(Word and item position data)
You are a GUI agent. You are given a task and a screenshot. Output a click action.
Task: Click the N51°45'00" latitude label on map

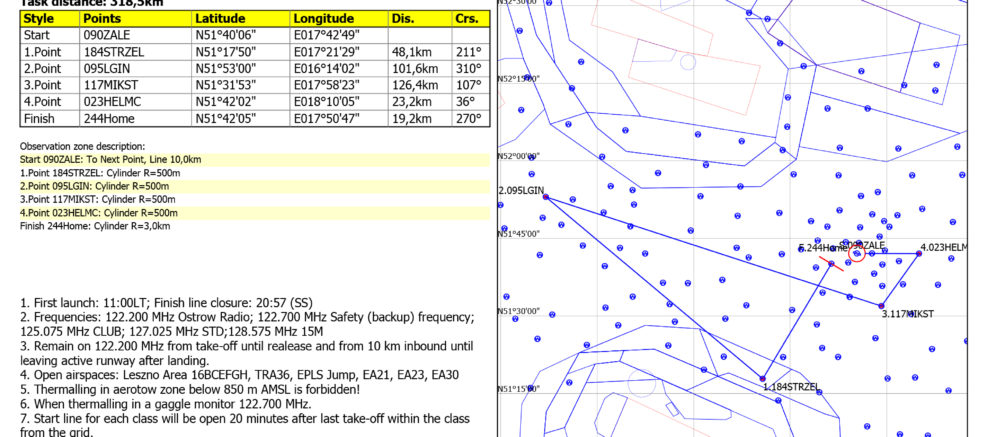point(518,234)
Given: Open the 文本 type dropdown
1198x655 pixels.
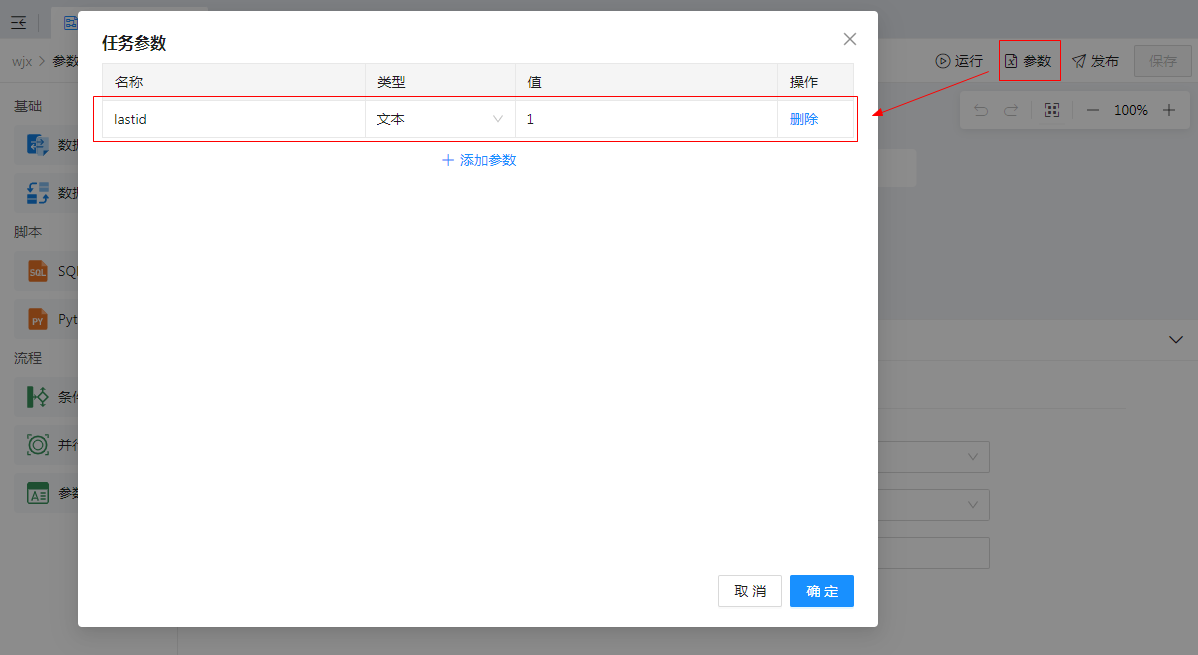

Task statement
Rewrite every line of the listing above, requests included, and leave out the pictures. Multiply each coordinate in the answers by 0.45 and round to whole numbers, rounding halves up.

Output of the exercise
You are a GUI agent. You are given a task and a screenshot. Output a click action.
Task: Click the N51°45'00" latitude label on map

point(233,105)
Given: Open the 文本 type dropdown
1198x655 pixels.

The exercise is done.